They are called essential minerals for a reason. A member of this group, iron is very important for your health as all cells contain some iron. The majority of iron is located in the red blood cells, responsible for transporting oxygen from the lungs to the organs and tissues throughout the body. Iron has a role in creating energy from nutrients but it also contributes to the transmission of nerve impulses, which coordinates the actions of different parts of your body. Maintaining healthy iron levels is essential for good health and we present you 5 reasons you may need an iron supplement.
If you have iron deficiency anemia, your body is lacking iron for the red blood cells to effectively provide oxygen to cells and tissues, resulting in fatigue, weakness, and dizziness. Iron supplements are commonly recommended to help prevent anemia. Nearly five million Americans have iron deficiency, by far the most common form of anemia in the United States.
When you exercise, you burn fuel, including iron and other minerals, and replenishing is important to maintain good health. Additionally, people who do regular intense exercise may need up to 30% more iron than less active adults, as iron may cycle through the body more rapidly in people who exercise vigorously.

..............................

**Tasks to perform**
1. Copy word for word the part of the passage on iron that begins at the words "They are called" and stops after the words "an iron supplement.".
2. Carry the passage on iron further, writing on from its final sentence.
The data after the passage on iron are not needed here.

**Data records**
..............................

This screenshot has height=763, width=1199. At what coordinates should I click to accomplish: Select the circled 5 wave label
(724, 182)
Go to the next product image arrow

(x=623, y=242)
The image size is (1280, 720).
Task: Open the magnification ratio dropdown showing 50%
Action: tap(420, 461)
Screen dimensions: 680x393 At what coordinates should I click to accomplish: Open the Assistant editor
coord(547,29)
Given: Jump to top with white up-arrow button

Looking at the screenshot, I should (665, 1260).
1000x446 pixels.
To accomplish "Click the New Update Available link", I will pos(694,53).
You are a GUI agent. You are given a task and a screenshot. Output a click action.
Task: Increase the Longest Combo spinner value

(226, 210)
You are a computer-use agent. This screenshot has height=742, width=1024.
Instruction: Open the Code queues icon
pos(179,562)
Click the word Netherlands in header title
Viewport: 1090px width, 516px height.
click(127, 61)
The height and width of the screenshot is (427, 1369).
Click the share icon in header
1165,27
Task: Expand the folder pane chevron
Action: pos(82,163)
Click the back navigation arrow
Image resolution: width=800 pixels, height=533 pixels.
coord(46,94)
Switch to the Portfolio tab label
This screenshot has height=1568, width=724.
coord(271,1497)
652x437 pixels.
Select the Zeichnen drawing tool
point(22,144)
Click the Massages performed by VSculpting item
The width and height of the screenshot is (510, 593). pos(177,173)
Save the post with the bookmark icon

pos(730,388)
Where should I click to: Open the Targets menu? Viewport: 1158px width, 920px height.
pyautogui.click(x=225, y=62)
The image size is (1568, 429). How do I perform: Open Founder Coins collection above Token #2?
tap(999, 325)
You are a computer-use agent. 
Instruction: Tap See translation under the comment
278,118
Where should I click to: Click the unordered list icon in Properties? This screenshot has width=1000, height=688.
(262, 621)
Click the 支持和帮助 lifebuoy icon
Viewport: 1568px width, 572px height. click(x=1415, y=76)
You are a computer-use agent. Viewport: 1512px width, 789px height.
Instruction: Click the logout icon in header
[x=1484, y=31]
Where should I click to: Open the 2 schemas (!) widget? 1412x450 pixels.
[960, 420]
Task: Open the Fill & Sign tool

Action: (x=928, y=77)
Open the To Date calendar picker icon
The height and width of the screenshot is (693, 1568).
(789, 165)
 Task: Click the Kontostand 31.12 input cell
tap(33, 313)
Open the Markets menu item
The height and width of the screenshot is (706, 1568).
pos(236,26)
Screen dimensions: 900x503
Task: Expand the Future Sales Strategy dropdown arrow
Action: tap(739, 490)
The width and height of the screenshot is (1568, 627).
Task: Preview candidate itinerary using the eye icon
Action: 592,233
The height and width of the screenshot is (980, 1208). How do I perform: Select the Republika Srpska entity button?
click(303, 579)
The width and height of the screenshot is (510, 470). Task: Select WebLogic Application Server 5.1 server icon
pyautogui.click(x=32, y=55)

..............................

**Responses to the tasks**
1.
They are called essential minerals for a reason. A member of this group, iron is very important for your health as all cells contain some iron. The majority of iron is located in the red blood cells, responsible for transporting oxygen from the lungs to the organs and tissues throughout the body. Iron has a role in creating energy from nutrients but it also contributes to the transmission of nerve impulses, which coordinates the actions of different parts of your body. Maintaining healthy iron levels is essential for good health and we present you 5 reasons you may need an iron supplement.

2.
Recommended by doctors, women who are pregnant or nursing need significantly more iron than the average of 15-18 mg of iron daily. According to the National Institutes of Health (NIH), the recommended dietary allowance (RDA) of iron for pregnant women is 27 mg daily.
Kidneys make an important hormone called erythropoietin (EPO). When you have kidney disease, the kidneys cannot make enough EPO, causing red blood cells count to drop and anemia to develop. Most people with kidney disease will develop anemia and iron supplements can help avoiding that.
Lack of iron may lead to difficulty concentrating and is a common problem among students. Low iron levels can also lead to unusual tiredness, shortness of breath, decrease in physical performance, and learning problems in children and adults.
Check with your health care provider before start taking an iron supplement.